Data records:
*** Begin section ***

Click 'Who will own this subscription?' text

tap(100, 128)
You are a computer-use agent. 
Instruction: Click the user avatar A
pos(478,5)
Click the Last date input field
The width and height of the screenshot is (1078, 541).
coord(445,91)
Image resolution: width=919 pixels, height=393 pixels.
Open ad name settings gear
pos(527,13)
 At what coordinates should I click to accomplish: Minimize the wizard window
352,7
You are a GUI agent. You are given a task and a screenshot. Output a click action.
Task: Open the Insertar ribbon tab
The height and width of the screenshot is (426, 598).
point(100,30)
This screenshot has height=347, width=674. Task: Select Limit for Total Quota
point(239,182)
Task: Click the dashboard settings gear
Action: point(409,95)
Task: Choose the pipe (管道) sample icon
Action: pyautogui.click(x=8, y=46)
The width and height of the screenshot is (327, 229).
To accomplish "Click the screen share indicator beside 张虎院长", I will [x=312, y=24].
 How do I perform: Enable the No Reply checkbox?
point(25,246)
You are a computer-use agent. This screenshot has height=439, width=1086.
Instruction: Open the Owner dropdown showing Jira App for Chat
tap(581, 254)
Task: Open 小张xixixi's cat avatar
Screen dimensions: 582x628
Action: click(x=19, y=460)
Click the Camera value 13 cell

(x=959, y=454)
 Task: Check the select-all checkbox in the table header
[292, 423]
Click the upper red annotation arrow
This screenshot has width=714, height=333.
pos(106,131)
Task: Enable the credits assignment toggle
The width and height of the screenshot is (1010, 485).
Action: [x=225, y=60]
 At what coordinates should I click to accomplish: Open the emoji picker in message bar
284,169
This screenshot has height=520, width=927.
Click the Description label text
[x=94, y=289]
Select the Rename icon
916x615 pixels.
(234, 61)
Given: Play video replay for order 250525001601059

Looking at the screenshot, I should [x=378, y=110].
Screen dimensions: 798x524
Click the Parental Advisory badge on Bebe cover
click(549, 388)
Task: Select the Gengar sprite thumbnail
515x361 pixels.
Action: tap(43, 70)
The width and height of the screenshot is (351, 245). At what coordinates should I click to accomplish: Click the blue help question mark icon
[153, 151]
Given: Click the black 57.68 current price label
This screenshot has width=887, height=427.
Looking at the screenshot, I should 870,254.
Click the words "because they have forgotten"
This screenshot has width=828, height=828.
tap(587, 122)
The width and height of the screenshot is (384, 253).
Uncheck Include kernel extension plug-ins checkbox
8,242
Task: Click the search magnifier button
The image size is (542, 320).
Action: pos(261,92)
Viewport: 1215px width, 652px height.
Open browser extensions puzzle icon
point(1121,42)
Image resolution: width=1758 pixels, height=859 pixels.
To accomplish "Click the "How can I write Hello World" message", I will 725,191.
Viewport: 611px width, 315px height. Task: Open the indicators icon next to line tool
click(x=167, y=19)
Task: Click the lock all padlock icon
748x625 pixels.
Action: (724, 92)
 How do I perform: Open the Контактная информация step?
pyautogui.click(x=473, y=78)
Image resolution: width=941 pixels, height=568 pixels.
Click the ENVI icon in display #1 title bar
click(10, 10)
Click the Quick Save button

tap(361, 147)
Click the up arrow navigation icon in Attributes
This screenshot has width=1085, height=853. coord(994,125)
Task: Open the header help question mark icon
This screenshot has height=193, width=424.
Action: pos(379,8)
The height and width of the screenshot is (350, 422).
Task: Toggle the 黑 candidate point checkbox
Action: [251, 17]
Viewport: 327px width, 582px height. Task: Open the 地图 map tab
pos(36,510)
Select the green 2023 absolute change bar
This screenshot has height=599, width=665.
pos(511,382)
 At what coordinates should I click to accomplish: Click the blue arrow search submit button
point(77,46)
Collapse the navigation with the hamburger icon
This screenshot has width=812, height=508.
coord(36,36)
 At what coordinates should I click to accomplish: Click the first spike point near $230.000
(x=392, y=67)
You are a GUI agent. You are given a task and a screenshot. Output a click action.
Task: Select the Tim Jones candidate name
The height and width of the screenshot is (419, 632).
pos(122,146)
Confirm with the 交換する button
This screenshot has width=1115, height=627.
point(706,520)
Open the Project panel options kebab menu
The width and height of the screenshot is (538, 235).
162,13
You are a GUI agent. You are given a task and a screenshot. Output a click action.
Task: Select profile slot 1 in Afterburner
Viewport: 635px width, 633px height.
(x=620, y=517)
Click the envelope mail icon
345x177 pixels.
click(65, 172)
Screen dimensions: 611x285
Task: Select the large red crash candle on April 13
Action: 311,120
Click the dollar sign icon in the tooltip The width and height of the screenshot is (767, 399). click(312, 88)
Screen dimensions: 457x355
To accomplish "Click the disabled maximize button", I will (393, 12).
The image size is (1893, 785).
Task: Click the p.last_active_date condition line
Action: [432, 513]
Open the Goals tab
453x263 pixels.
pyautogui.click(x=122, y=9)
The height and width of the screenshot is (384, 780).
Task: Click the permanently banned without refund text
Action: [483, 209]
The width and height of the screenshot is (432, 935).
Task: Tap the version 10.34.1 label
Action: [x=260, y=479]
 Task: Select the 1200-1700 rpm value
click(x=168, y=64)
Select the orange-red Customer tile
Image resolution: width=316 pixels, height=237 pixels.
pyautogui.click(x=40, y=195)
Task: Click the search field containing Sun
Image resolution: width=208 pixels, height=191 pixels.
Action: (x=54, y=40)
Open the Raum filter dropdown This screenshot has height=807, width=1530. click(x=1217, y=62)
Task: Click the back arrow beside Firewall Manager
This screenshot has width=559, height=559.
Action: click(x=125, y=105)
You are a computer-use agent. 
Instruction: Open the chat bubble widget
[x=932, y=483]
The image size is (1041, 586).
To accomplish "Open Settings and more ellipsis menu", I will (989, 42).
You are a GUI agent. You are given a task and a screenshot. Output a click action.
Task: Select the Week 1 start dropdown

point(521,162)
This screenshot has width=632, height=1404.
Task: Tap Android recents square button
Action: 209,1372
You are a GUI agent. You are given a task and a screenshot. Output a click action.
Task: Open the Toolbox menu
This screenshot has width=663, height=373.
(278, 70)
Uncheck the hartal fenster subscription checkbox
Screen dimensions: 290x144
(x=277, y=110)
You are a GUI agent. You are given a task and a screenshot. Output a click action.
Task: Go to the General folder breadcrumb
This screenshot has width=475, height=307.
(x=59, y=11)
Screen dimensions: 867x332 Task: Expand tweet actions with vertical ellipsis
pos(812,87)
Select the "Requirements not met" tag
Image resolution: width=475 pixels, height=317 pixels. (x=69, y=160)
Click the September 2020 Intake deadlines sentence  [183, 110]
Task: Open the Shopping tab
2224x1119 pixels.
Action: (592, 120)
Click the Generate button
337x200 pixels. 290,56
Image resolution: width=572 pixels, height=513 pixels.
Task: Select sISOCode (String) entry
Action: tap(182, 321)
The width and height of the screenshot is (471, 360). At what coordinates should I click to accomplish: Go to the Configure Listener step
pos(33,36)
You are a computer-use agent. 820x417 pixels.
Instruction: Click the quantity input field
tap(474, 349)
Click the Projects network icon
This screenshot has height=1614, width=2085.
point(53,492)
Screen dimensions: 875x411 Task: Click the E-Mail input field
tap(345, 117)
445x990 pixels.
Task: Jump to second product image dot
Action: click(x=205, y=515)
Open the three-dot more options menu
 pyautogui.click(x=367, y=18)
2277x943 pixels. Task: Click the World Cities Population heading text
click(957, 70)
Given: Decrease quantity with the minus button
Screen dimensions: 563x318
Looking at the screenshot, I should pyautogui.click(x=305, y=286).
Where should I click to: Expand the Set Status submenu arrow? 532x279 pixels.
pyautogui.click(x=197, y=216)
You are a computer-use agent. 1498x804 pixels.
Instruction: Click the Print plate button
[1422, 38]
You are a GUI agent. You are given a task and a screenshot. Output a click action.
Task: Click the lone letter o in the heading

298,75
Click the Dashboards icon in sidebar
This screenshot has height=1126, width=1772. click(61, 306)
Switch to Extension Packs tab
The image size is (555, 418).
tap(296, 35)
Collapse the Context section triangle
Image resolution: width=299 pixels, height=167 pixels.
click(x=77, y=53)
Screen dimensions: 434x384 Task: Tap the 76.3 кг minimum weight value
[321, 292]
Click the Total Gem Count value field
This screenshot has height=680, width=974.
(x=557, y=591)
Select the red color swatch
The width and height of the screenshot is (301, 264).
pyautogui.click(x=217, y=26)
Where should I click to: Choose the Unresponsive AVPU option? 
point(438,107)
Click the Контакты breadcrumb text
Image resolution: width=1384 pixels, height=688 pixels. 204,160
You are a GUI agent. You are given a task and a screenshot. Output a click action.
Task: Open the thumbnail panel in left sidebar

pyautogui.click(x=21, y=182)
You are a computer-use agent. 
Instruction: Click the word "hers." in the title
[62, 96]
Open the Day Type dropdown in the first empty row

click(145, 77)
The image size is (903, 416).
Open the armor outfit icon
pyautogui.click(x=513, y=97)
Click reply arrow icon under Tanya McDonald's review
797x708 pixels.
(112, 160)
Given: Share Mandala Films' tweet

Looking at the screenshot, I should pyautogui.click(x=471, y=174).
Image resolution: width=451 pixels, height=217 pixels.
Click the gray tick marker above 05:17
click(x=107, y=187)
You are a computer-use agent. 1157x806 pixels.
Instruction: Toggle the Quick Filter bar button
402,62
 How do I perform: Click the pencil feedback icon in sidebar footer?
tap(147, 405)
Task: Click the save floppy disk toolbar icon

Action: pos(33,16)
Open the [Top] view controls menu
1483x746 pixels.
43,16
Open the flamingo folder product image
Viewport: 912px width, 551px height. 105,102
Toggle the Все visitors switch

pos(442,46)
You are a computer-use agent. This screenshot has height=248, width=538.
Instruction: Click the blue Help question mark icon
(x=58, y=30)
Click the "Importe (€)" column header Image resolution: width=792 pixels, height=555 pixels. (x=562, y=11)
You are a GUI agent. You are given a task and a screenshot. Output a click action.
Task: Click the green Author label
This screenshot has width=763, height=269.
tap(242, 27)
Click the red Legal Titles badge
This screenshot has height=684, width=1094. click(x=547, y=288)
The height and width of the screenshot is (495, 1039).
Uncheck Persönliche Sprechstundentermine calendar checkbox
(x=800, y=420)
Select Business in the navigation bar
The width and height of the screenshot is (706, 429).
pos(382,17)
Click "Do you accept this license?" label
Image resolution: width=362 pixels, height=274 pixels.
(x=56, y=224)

*** End section ***

Your instructions: Using the entries above, output exactly the lines between the line holding "This screenshot has width=763, height=269." and the line holding "The height and width of the screenshot is (495, 1039).", end lines included, and nothing more.

Output of the task:
This screenshot has width=763, height=269.
tap(242, 27)
Click the red Legal Titles badge
This screenshot has height=684, width=1094. click(x=547, y=288)
The height and width of the screenshot is (495, 1039).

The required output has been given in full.